I don't see this as meaningful to a philosopher or a physicist, but I can see how a poet, novelist, or filmmaker could create something mentally entertaining with it.

 

[Fuzzystuff]

Thank you for your comments, Math is Hard. I, too, do not find any application for such thought. It is just peculiar that things will tend to shape themselves as spheres in this universe, if you suppose time a little differently.

I thought about this for many animals and things. The hardest one so far is the snake, which would have to wiggle quite a bit to tend to look like a sphere. But indeed, it would, averaged overtime. So many things tend to look like spheres. Also, as something ages, it's sphere size changes. A baby for instance has a smaller sphere than an adult.

We think of atoms in two different ways. Bohr's Model, which describes the atom as a 'mini solar system'. Doesn't this, sort of as well look like a sphere? Then we see the wave probability of the atom and it's particles and we find that, averaged over time yet again, the particle will tend to look like a sphere or a billiard ball. Even in wave form, it tends to look like a sphere.

You find spheres all over in nature, including the planets, stars, galaxies tend to spiral and turn in nature. There are a lot.

My question is: Why? Why do things tend to look like spheres? Is it because of the 3 dimensions of space, or is there another more subtle reason to this? Do Membranes in M-theory have anything to do with this line of logic? Probability of tendency in shape?

I do see, though, that this is far from applicable in Philosophy or Physics, but the thought that reality tends to work this way still exists and we can be left to ponder why.

 

[wuliheron]

It is actually an ancient question in metaphysics and physics dealing with idea that symmetry or proportion apply to everything.

Modern physical theories tend to have what is called "supersymmetry". This is a type of symmetry that always looks the same from every direction, even if you cut the figure into little pieces. For example, cut one of your spheres up and you just get more spheres. A holographic picture of a ball is a common example of this type of symmetry. No matter how many piecies you cut the holographic film into each piece retains the overall picture of ball instead of a corner here, a center piece there.

 

[fuzzyfelt]

The hardest one so far is the snake, which would have to wiggle quite a bit to tend to look like a sphere. But indeed, it would, averaged overtime. So many things tend to look like spheres. QUOTE]
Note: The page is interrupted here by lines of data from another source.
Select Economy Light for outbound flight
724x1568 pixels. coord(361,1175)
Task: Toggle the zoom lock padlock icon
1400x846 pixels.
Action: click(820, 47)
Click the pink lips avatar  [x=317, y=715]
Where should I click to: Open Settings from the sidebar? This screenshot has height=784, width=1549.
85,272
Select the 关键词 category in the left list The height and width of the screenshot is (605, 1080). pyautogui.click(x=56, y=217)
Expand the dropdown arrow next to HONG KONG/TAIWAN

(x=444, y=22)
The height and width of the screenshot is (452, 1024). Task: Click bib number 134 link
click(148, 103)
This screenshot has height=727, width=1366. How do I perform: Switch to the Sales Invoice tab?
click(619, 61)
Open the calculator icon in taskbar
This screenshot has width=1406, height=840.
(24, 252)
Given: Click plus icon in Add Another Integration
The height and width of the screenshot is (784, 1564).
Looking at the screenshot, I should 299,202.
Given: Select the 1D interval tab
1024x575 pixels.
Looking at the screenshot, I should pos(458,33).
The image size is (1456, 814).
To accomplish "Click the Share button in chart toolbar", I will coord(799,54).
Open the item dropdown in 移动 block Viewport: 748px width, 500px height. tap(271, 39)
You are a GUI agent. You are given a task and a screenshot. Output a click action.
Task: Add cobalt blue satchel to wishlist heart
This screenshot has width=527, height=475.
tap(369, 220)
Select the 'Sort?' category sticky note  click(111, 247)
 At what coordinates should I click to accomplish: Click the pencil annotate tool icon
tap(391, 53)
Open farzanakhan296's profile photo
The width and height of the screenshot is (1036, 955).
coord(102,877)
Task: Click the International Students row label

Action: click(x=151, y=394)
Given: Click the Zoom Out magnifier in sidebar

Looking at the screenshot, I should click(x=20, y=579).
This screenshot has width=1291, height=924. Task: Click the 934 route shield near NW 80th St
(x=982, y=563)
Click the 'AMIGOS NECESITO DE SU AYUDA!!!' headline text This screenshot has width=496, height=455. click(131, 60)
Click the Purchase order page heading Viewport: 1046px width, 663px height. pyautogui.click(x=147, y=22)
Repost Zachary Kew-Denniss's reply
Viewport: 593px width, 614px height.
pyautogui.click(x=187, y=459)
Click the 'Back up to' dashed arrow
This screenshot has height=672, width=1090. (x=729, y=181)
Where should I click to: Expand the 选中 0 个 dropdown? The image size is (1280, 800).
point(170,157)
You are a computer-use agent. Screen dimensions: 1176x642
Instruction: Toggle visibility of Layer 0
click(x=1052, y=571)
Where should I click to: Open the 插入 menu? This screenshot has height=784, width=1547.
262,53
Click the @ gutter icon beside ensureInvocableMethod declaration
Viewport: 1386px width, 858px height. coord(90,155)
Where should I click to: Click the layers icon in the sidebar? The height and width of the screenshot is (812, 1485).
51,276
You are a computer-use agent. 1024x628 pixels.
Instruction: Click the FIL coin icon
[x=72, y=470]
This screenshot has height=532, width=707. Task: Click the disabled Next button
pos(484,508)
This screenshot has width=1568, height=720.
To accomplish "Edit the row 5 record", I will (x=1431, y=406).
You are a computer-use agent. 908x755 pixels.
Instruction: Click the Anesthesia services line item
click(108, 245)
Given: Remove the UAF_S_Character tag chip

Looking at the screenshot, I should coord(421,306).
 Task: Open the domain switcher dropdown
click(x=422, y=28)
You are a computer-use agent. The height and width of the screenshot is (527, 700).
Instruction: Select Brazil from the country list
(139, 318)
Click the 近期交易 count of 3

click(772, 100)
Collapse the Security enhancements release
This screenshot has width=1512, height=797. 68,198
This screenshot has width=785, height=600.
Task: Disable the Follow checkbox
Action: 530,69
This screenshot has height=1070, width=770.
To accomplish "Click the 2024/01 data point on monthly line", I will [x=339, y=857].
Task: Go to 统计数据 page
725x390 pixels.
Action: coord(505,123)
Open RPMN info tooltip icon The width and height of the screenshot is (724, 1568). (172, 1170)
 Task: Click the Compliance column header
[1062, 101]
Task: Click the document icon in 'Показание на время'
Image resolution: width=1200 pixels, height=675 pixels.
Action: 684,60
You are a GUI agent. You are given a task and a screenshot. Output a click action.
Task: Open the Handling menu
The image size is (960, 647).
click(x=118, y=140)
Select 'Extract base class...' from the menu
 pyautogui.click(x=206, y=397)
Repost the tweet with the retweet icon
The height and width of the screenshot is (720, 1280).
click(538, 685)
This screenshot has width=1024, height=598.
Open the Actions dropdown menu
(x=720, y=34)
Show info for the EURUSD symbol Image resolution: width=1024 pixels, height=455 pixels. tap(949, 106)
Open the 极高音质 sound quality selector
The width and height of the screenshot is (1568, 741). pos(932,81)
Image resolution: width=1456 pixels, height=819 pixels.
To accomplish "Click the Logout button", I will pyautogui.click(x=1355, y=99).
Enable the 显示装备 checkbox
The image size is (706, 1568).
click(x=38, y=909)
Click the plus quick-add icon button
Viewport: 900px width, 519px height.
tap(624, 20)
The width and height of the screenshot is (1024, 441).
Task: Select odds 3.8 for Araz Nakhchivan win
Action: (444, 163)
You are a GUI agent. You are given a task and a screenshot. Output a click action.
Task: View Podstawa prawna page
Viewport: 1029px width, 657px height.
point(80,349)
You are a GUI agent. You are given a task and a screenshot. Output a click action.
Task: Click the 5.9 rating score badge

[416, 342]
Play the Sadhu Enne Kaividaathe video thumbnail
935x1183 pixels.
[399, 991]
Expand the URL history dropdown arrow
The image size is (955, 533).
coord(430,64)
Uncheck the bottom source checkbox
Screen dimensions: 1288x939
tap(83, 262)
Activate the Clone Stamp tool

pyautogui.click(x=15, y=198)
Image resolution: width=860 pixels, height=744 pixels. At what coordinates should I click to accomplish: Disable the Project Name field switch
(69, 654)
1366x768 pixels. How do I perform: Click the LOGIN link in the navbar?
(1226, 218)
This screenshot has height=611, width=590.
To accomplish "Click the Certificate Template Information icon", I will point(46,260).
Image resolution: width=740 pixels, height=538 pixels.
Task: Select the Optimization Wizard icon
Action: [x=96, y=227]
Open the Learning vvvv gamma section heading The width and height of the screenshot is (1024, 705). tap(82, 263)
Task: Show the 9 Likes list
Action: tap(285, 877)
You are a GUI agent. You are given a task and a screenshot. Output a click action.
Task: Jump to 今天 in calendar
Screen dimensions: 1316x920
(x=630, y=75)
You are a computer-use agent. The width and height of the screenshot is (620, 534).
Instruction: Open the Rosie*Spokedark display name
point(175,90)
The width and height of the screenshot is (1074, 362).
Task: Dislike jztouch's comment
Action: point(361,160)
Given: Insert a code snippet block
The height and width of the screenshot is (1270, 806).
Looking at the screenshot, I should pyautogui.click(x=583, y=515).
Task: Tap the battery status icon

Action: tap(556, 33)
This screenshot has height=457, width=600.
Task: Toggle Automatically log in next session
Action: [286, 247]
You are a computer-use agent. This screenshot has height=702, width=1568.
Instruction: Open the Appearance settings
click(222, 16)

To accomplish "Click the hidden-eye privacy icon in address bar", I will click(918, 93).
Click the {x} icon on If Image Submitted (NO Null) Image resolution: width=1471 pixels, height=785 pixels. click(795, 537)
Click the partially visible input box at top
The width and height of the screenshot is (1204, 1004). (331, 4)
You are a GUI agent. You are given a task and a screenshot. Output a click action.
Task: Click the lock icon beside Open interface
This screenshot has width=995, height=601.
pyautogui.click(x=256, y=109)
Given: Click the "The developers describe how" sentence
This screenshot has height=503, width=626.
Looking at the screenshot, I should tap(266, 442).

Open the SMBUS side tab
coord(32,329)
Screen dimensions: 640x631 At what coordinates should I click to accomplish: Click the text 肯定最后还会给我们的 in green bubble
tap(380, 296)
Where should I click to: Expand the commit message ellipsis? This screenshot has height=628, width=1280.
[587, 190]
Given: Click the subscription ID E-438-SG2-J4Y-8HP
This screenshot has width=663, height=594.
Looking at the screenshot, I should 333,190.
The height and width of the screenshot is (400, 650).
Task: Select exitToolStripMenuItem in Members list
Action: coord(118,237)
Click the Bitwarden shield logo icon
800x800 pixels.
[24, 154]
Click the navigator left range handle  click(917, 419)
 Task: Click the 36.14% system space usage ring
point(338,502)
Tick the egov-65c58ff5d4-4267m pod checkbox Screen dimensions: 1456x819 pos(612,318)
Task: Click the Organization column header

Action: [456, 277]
Snake shapes reminds me of the hat in "The Little Prince"
http://basak.typepad.com/.a/6a00d83455b25469e201156e499e03970c-320wi
or Ouroboros.
http://en.wikipedia.org/wiki/Ouroboros


edit: Good OP username, btw

 

[brainstorm]

I like spheres because they represent flat planes in a coordinate matrix skewed by centripetal force. I wonder if anyone ever thinks that the same way the Earth appears flat on the surface, the solar system, galaxy, etc. might just appear flat because of our location on its "surface." I don't know how this could be possible considering that galaxies are observed to be flat at a far distance, but then maybe each galaxy is just a "plate" on the surface of an expanding sphere. Anyway, the point wasn't really to speculate but to illustrate that there is a perceptual tension between 2D planes and sphere-surfaces where centripetal force is present - I just wonder how much this effect could explain.

 

[novop]

Who needs centripetal force? A large enough sphere will appear to be flat in local areas, regardless of what forces are acting on it.

 

[brainstorm]

Who needs centripetal force? A large enough sphere will appear to be flat in local areas, regardless of what forces are acting on it.

I guess that's a good point, but wouldn't that be true of any 3D shape, such as an egg or a doughnut? I like the centripetal force because it causes the sphere's surface to be literally flat in terms of all lines of force being perpendicular to the surface. Would this be true of any other 3D shape?

 

[novop]

Sure. But objects with a much higher curvature would have to be relatively larger to provide that same sense of "flatness".